**What you need to do:** Once the line containing "This screenshot has height=473, width=700." appears, output it and each remaining line of the records below exactly, with no pictures and nothing more.

**Data provided:**

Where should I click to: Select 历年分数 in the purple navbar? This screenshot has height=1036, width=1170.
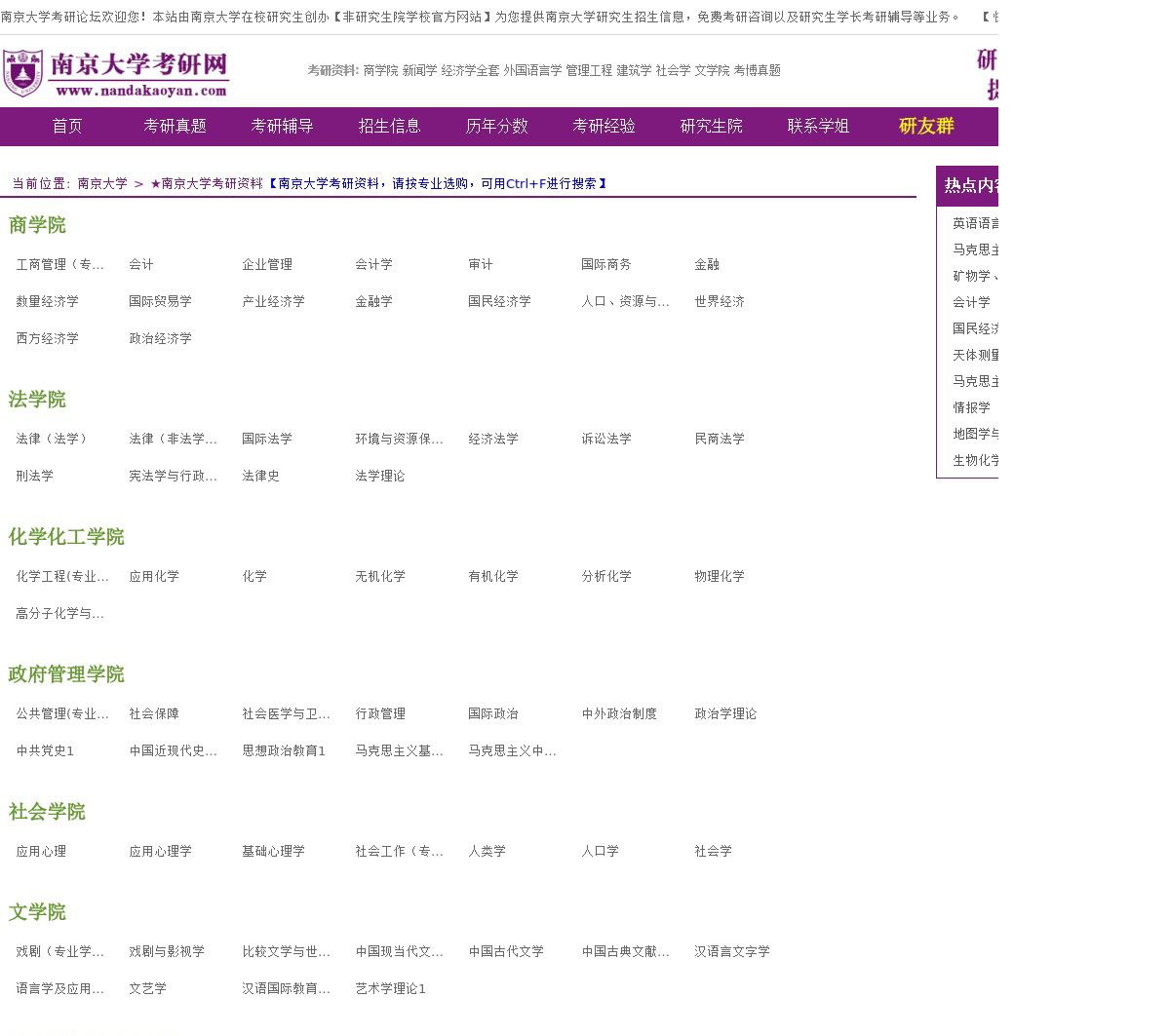[496, 127]
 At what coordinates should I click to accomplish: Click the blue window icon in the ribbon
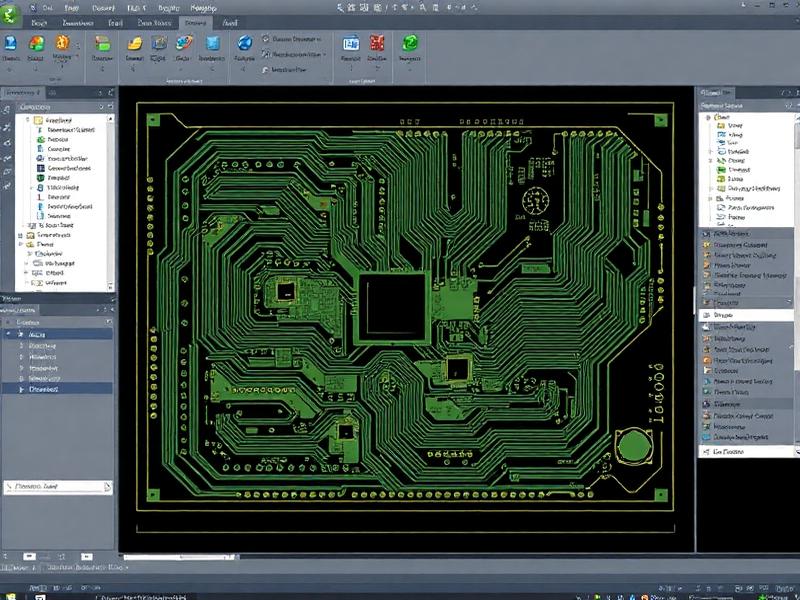point(350,43)
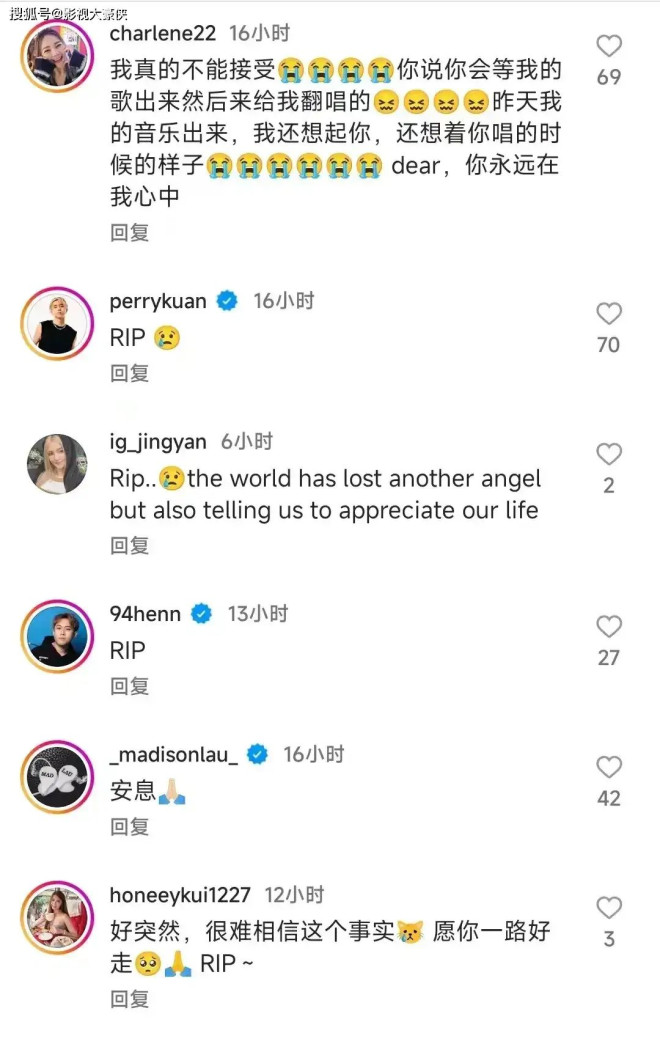Viewport: 660px width, 1044px height.
Task: Open charlene22's profile picture
Action: (56, 57)
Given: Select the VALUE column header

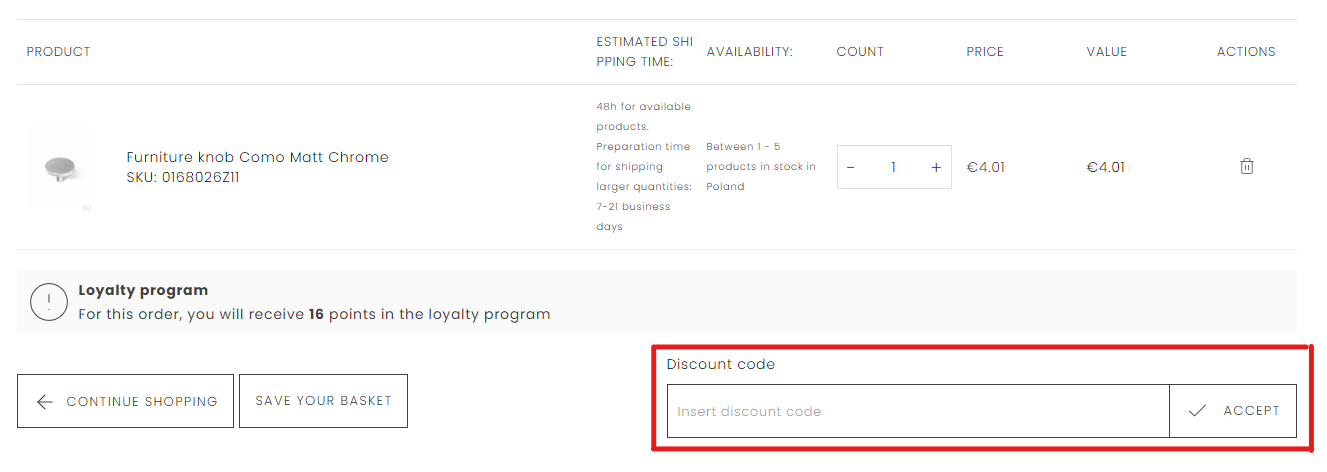Looking at the screenshot, I should (x=1106, y=52).
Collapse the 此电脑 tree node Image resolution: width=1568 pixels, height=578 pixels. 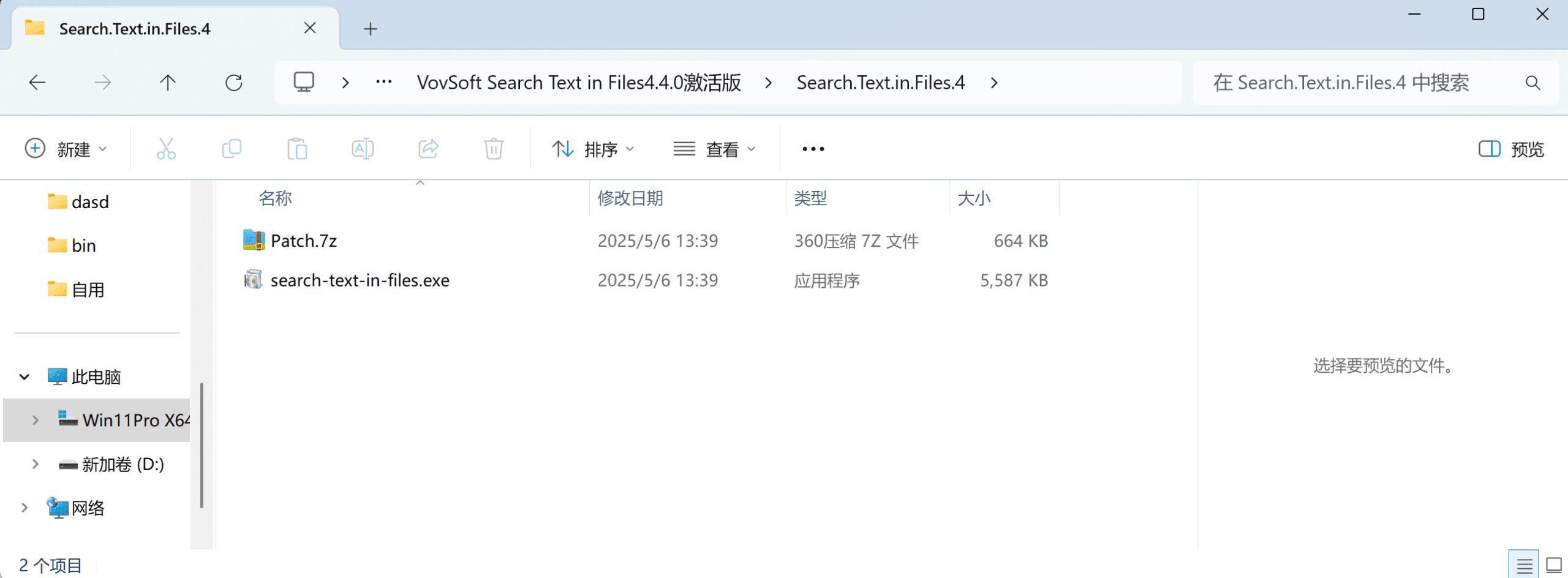(x=24, y=377)
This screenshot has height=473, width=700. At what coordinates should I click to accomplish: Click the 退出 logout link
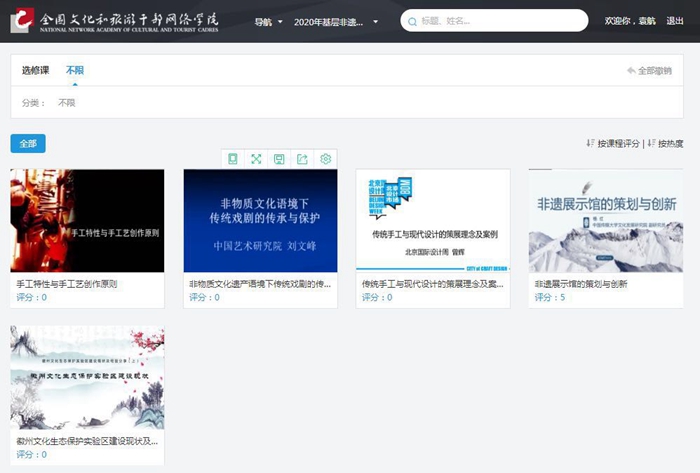675,21
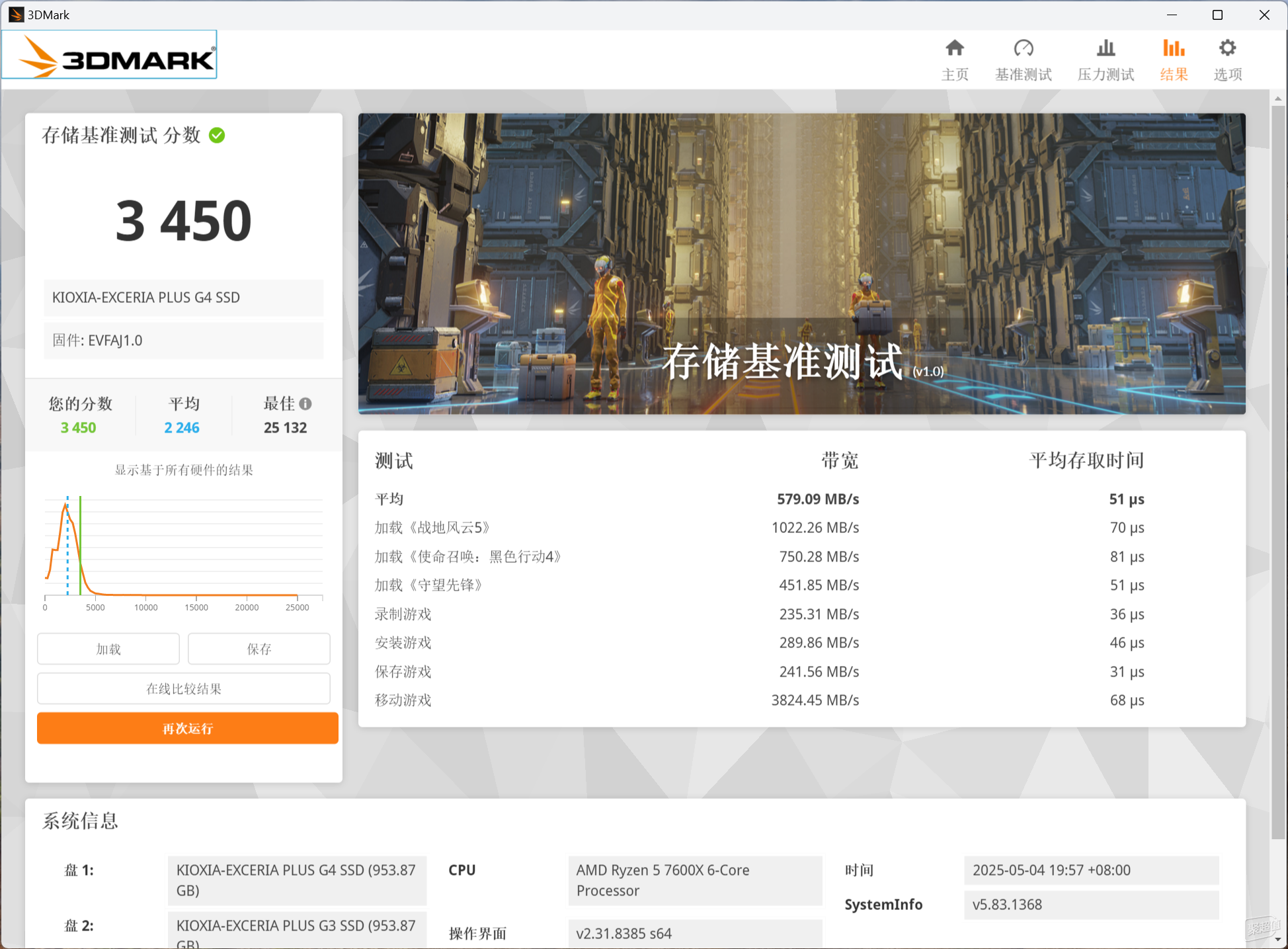
Task: Click the orange 再次运行 run again button
Action: click(x=188, y=728)
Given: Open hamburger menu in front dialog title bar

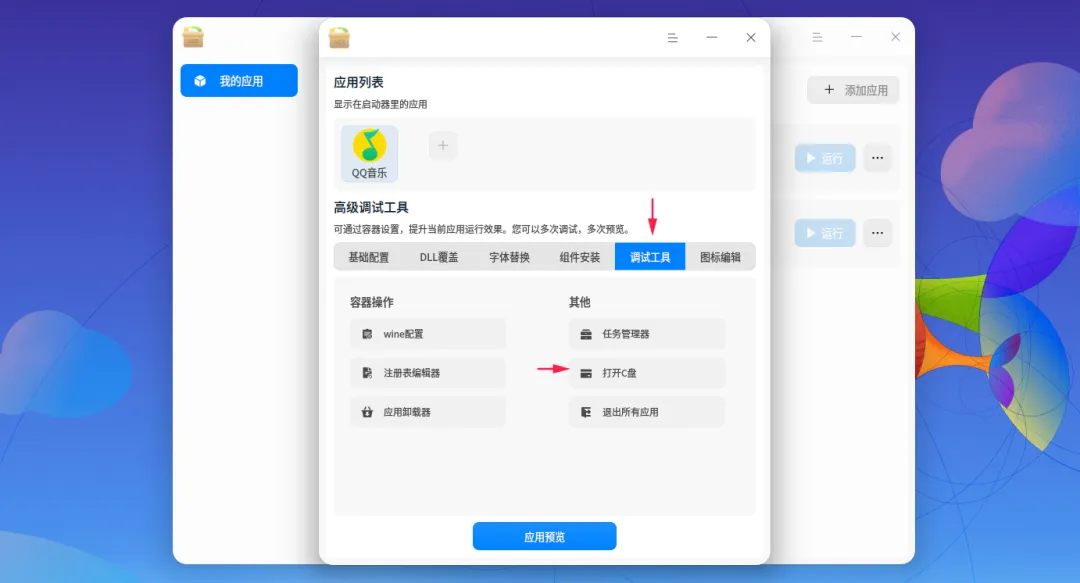Looking at the screenshot, I should pyautogui.click(x=672, y=38).
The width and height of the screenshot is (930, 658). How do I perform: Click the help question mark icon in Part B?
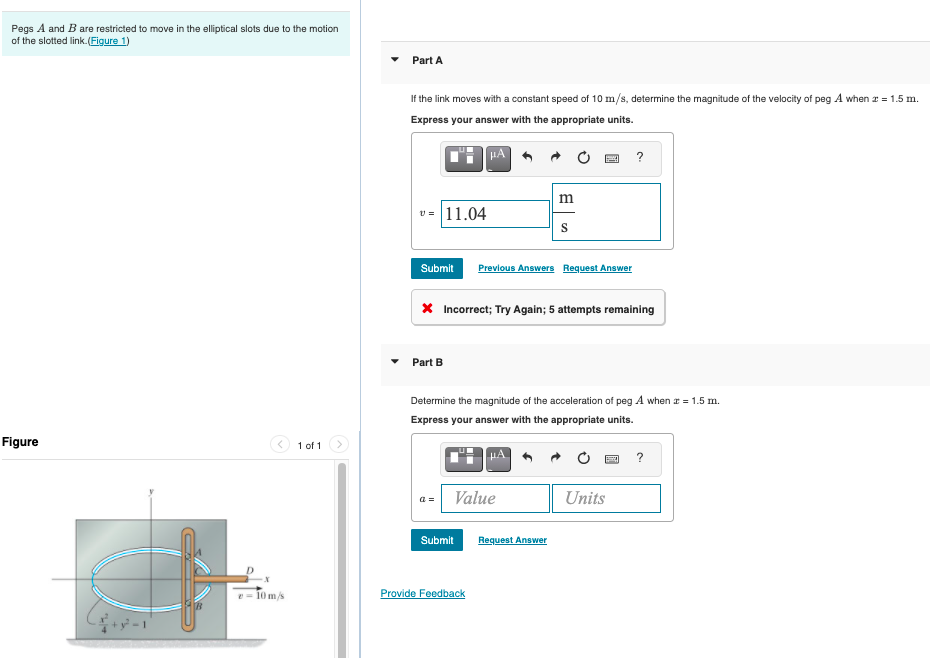[x=639, y=458]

**Exercise result:**
This screenshot has height=473, width=700. At what coordinates should I click to accomplish: Click the 退出 logout link
675,21
Task: Click the orange 再次运行 run again button
Action: click(x=188, y=728)
Given: Open hamburger menu in front dialog title bar

Looking at the screenshot, I should pyautogui.click(x=672, y=38).
The width and height of the screenshot is (930, 658). How do I perform: Click the help question mark icon in Part B?
[x=639, y=458]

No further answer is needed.